Trubisky or not, Matt Nagy should be the lead voice on future Bears QB decisions

The play of Mitch Trubisky in his season-and-a-half under coach Matt Nagy is, for better or worse, an unfinished work. Whatever the final result, after this season or the next, the latter of which looming as a decision point on a long-term contract for Trubisky, the Bears may be best advised going forward to make Nagy the decision-maker on quarterback calls rather than GM Ryan Pace.

Pace owes his head coach a leading voice and vote in finding a quarterback (or two) in the Bears’ 2020 draft and/or offseason. Because a simple NFL fact is that Matt Nagy deserves a chance to develop his own quarterback, not simply have his tenure defined by a quarterback (Trubisky) that he inherited.

Plus, Nagy has arguably better credentials and experience for quarterback evaluations than Pace.

Nagy learned his craft from Andy Reid, whose head-coaching career began in Philadelphia with the 1999 drafting of Donovan McNabb. Reid also drafted four more quarterbacks during McNabb’s run, including A.J. Feeley (2001) and Nick Foles (2012), as well as bringing in Michael Vick to deepen the depth chart.

When Reid went to Kansas City (and brought Nagy with him) in 2013, the first thing he did was to trade for Alex Smith from San Francisco; Reid (and Nagy as QB coach) groomed Smith into a three-time Pro Bowler. But while Smith was being brought along, the Chiefs also drafted three more quarterbacks in the four drafts following the Smith trade. The third of those quarterbacks was Patrick Mahomes, whom Nagy had a one-year hand in developing before taking the Bears job.

Pace, who said at the outset of his GM reign that ideally the Bears would be able to draft a QB every year, has largely ignored the quarterback pipeline, as noted previously. Trubisky has been the only quarterback among Pace’s 32 picks over five drafts.
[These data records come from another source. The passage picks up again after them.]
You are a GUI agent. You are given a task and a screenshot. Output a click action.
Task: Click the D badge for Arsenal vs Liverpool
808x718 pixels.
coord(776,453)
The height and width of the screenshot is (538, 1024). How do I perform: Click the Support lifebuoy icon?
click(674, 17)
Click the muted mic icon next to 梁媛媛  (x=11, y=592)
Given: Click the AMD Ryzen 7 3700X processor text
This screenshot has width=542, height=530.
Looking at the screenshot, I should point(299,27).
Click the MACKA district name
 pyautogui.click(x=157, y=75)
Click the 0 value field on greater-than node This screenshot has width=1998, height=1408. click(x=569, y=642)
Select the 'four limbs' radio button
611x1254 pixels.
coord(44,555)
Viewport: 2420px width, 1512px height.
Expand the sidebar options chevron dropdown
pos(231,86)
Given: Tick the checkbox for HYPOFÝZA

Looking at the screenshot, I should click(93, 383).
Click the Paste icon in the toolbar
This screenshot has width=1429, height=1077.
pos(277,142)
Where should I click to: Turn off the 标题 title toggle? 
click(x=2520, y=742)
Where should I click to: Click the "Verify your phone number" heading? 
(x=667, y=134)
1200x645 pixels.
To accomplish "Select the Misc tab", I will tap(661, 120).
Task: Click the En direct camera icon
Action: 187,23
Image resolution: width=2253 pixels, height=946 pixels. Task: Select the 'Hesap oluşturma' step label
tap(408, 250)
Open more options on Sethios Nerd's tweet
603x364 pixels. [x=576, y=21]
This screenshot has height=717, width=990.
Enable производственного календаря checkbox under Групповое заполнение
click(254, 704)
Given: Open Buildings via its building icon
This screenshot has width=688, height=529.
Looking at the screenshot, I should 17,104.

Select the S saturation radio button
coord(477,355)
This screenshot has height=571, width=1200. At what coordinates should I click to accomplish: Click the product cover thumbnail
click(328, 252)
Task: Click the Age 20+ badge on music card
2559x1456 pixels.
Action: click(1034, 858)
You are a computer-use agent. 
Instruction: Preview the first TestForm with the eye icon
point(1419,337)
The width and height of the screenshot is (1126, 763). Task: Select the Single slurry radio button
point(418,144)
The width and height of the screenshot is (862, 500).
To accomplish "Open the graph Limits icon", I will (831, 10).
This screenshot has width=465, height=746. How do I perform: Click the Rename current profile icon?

Nagy has been involved in acquisitions of Nick Foles, Alex Smith and Patrick Mahomes. Pace’s efforts have been toward Marcus Mariota (the Titans wanted too much for the 2015 No. 2 slot), Jay Cutler, Mike Glennon and Trubisky. Regardless of how Trubisky develops or doesn’t through the rest of 2019, Pace owes his coach a leading place in the quarterback-selection process from start to finish.

The search for depth or an upgrade from Trubisky may circle back to Mariota, who has now been benched in Tennessee and has never been the same player after suffering a broken leg in late 2016. Mariota played for Bears offensive coordinator Mark Helfrich at Oregon and obviously had high grades from Pace coming into the NFL.

Trubisky is largely the same QB he was for John Fox

Trubisky may yet prove to be the solution for the Bears quarterback situation. But results over his three – not just the two in Matt Nagy’s system – seasons say he is pretty much what he looks to be.

The cliché narrative, never particularly refuted by Trubisky, was that the young quarterback was shackled by a combination of John Fox’s conservatism and Dowell Loggains’ supposed incompetence. Two points suggest otherwise:

One, is that his first brace of coaches knew Trubisky’s limitations, both in general as well as those from simply being a uber-green rookie with only 13 college starts. Trubisky was deemed to have accuracy issues in the mid and deeper range, which has repeatedly proved to be the case, as recently as Sunday.

The second is that, in 2017 after his first three rookie games getting settled in, Trubisky in fact threw slightly more passes (31.3 per game) over his final nine starts under Fox/Loggains than he did through his 14 starts under Nagy in 2018 (31.0).

Parenthetically, in those first three in 2017, a governor was in place, with Trubisky throwing 25, 16 and 7 passes. The Bears also won the latter two.